Why is it so hard to open up? And why does he feel the need to be in my head? I didn't ask to hear his thoughts last night, Besides, I don't need him worried about me either. I almost prefer this uncomfortable silence to the beseeching look when I passed out. Like I need help. That memory is still fresh. And Sierra can drink bleach. I know I only mean that for the moment, but I don't do anything to retract the thought either. I picture it just floating in the air, right above my head. Aunt Ja'Nice comes in, back from Publix, and I help her with the sodas and other drinks she's bought along with an ice cream cake. "Sierra's supposed to be helping me, but I appreciate her surrogate," my aunt says, as I take a spoon and scrap off a piece of the cake when she's not looking. "Trust me, you don't want her help," I snap, and try to soften in my tone. She looks up from the receipt in her hands, and I get up to put the cake in the freezer so I have something to do.

"Did you see plastic forks and knives," she asks, wisely leaving my attitude alone. She's used to me and Sierrra's cat fights. "Nope," I stay in the freezer, enjoying the frigid cold. "Let me go check my car, otherwise I might be making a trip back."

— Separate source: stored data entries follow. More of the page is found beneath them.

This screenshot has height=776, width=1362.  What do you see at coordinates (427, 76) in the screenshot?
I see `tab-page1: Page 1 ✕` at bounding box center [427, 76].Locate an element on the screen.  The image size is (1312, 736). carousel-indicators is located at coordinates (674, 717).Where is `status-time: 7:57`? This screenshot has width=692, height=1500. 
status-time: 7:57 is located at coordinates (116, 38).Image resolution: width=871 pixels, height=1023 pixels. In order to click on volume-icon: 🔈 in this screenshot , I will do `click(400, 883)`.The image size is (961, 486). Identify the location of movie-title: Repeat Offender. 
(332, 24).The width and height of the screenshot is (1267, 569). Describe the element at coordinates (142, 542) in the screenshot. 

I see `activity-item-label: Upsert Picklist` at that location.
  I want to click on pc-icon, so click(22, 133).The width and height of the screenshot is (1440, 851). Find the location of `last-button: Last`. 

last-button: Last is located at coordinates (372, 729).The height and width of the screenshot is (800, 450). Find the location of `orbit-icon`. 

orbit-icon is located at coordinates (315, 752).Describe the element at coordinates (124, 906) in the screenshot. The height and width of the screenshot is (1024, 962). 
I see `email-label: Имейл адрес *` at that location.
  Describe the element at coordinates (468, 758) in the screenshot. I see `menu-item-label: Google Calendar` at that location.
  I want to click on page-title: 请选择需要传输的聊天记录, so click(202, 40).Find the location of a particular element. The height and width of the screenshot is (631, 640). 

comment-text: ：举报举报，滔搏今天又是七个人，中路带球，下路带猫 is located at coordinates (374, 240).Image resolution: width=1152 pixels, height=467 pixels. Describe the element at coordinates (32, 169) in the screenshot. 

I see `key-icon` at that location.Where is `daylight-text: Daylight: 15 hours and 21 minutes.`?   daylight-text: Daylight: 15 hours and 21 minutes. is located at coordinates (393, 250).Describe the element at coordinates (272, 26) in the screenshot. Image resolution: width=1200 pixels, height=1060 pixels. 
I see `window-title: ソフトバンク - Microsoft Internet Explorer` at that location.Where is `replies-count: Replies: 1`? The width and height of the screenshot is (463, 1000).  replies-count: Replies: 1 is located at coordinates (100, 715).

As soon as Ja'Nice heads back outside, Robert and Nicky come in, and I feel that old sense of dread settle in my bones. Old because I thought I was used to non-family male company by now.

"My Uncle -"

"Lyric? Fix that."

"Yes, please. He's no fun," Robert and Nicky and I all glance out the window, looking at Justin. Why is Sierra talking to him? I see her sit next to him. "There's nothing to fix." I wave the matter off with my hands, and instead grab drinks for them. Only Robert opens his. I love the crack and fizz sound that comes with opening a soda. "Kay, then why does our boy think you're mad at him?" Nicky asks, and I laugh. Why does he always think I'm mad at him? When have I ever been mad at him (and meant it)? "I don't know why Justin's delusional," I say sarcastically, and both guys crack up. "Don't tell Amanda, but I like you way better," Nicky says, and Robert fights to keep his drink in his mouth. "If you weren't dating Justin, I'd cuff that," Robert wags his eyebrows and my laughing turns back into uneasiness. What do I say next? "Naw, you'd have to go through Ant first. Actually, it's amazing he ain't even in here." Nicky and Robert seem to be fine all their own, without my help, so I focus back outside. I hear phrases like "in his feelings," and "whipped", and bite my lip. Uncle Dennis walks away from his grill, carrying a tray with hot food, and walks into the kitchen through the slide door. "Who wants some wings?" he asks, and instantly I see hands swoop into the pan shaped tray. Uncle Dennis cuts off a slap of chicken and feeds it to me, and I grin and pull it out of my mouth. "It's good Uncle Dennis," I say, and Robert and Nicky chime in.

I look back outside, and see my aunt and Sierra talking; Ja'Nice must have gone through the back gate. Sierra has her arms crossed and it looks like her mom is yelling about something but I doubt it's related to me. Sierra might understand better the situation better if I told her things, but there's no need. I'll be the dumbass if it means her staying in the dark about my issues. Those aren't things you just tell anyone. Or tell at all. "Right?" Robert asks, fist out as if he wants me to bump it. "Right," I say, and tap my fist with his having no idea what was just said.